パナソニックやトヨタが世界トップクラス、電池・蓄電技術の特許活動レポート:知財ニュース
欧州特許庁と国際エネルギー機関は現地時間で2020年9月22日、電池技術や蓄電技術に関する特許出願数の調査レポートを発表した。日本は全固体電池を含めたリチウムイオン電池関連の特許出願数で世界トップだった。また、電池技術の特許出願数を企業別に見ると、パナソニックやトヨタ自動車などの日本企業が多く並んだ。
欧州特許庁(EPO)と国際エネルギー機関(IEA)は2020年9月22日(現地時間)、世界中の電池技術や蓄電技術に関する特許活動を調査し、その結果をまとめたレポートを公表した。国別に見ると、全固体電池を含めたリチウムイオン電池関連の特許出願数で日本は世界トップだった。また、電池技術の特許出願数を企業別に見ると、上位にはパナソニックやトヨタ自動車などの日本企業が多く並んだ。
電池・蓄電分野の特許出願数は年平均14%増加
公表されたレポートによると、電池技術や蓄電技術分野の特許出願数は、2018年は世界全体で前年比16.6%増加した。また、同分野の特許出願数は2005年から2018年にかけて年平均で14%増えており、他の技術分野と比較すると4倍のペースで増加していたという。
リチウムイオン電池に関する国内の特許活動は活発
蓄電能力の改善を目的とした技術分野における特許活動の約90%は、リチウムイオン電池セルの改良をテーマとしていた。また、電池セルに関連する特許出願数の45%をリチウムイオン電池が占めたのに対して、鉛酸やニッケルを用いた電池セルの特許出願数はわずか7%にとどまった。
また、リチウムイオン電池に関連した特許活動は、日本において特に活発に行われたようだ。2014〜2018年にかけて、リチウムイオン電池に関する特許出願を行った申請者のうち、約41%が日本の研究者であったという。一方で、レポートでは「その国際的なリードは、国内電気自動車(EV)市場の規模拡大には繋がってい」(プレスリリースより引用)ないと述べている。レポートでは、リチウムイオン電池がEVで採用されている主要電池であるが、日本におけるEVの販売台数は世界市場の2%にとどまると指摘している。
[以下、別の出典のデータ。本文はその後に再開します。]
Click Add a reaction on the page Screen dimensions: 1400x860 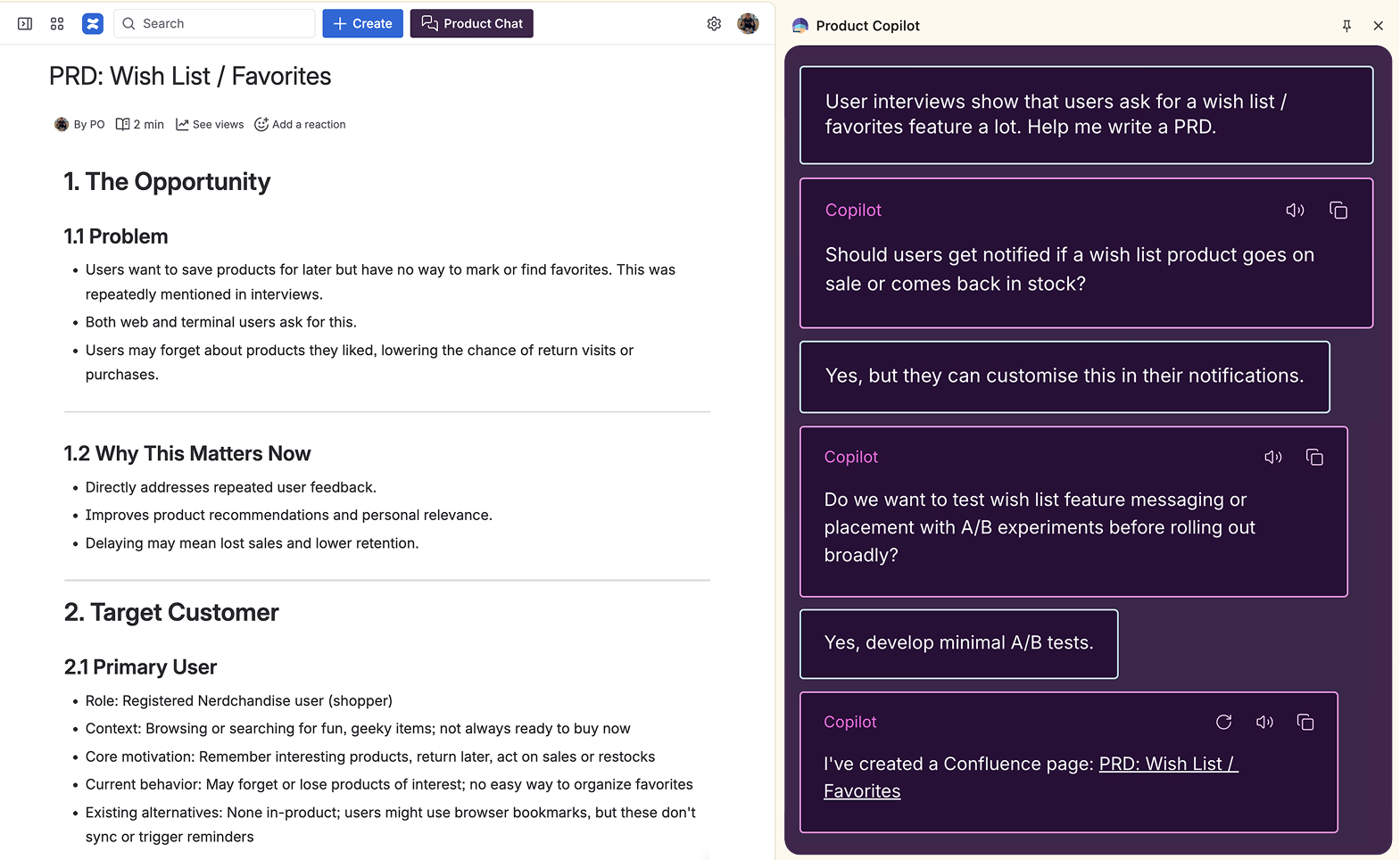pos(300,125)
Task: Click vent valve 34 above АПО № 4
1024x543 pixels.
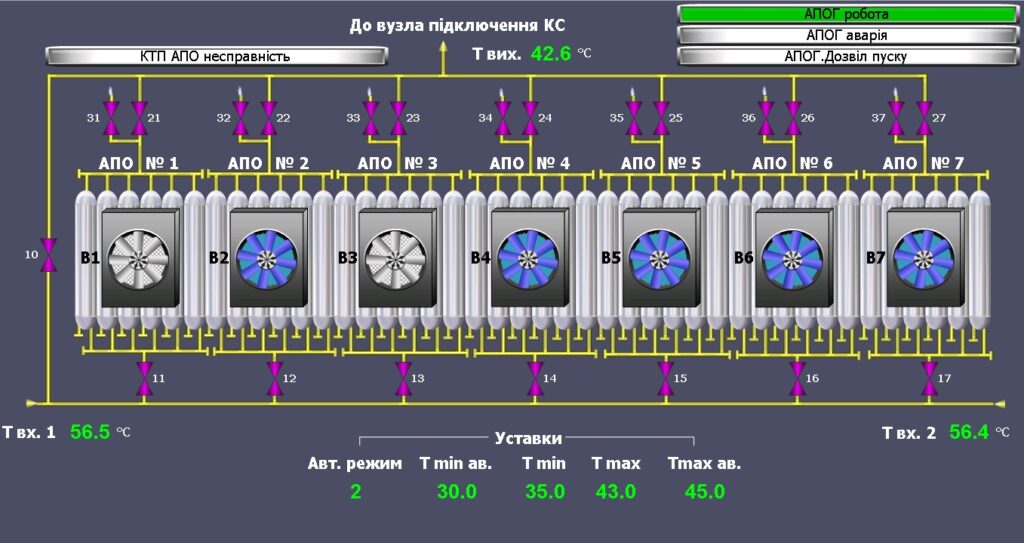Action: 502,118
既存の電池に比べてエネルギー密度の向上や充電時間の短縮化などが期待される、全固体電池に関する特許活動も近年活発に行われているようだ。2010年以降、同分野の特許出願数は年平均で25%の増加を遂げている。また、2014〜2018年の特許出願数を国別に見ると、全固体電池に関するパテントファミリーのうち54%を日本が占め、米国(18%)や欧州諸国(12%)がそれに続いた。
出願数トップ10社の7社が日本企業
また、2000〜2018年における電池技術に関する特許出願数を企業別に比較すると、最も出願数が多かったのはサムスン(4787件)で、パナソニック(4046件)、LGエレクトロニクス(2999件)、トヨタ自動車(2564件)がこれに続いた。出願数トップ10社のうち7社が、トップ25社のうち13社が日本企業という結果になった。
今回のレポートの結果についてEPO 長官のアントニオ カンピノス(Antonio Campinos)氏は、EVの需要の高まりなどに応えるためにも蓄電技術の革新は必要不可欠だ、と指摘した上で「特許データを見る限りでは、これらの分野では、アジア地域が圧倒的にリードしている」と総評した。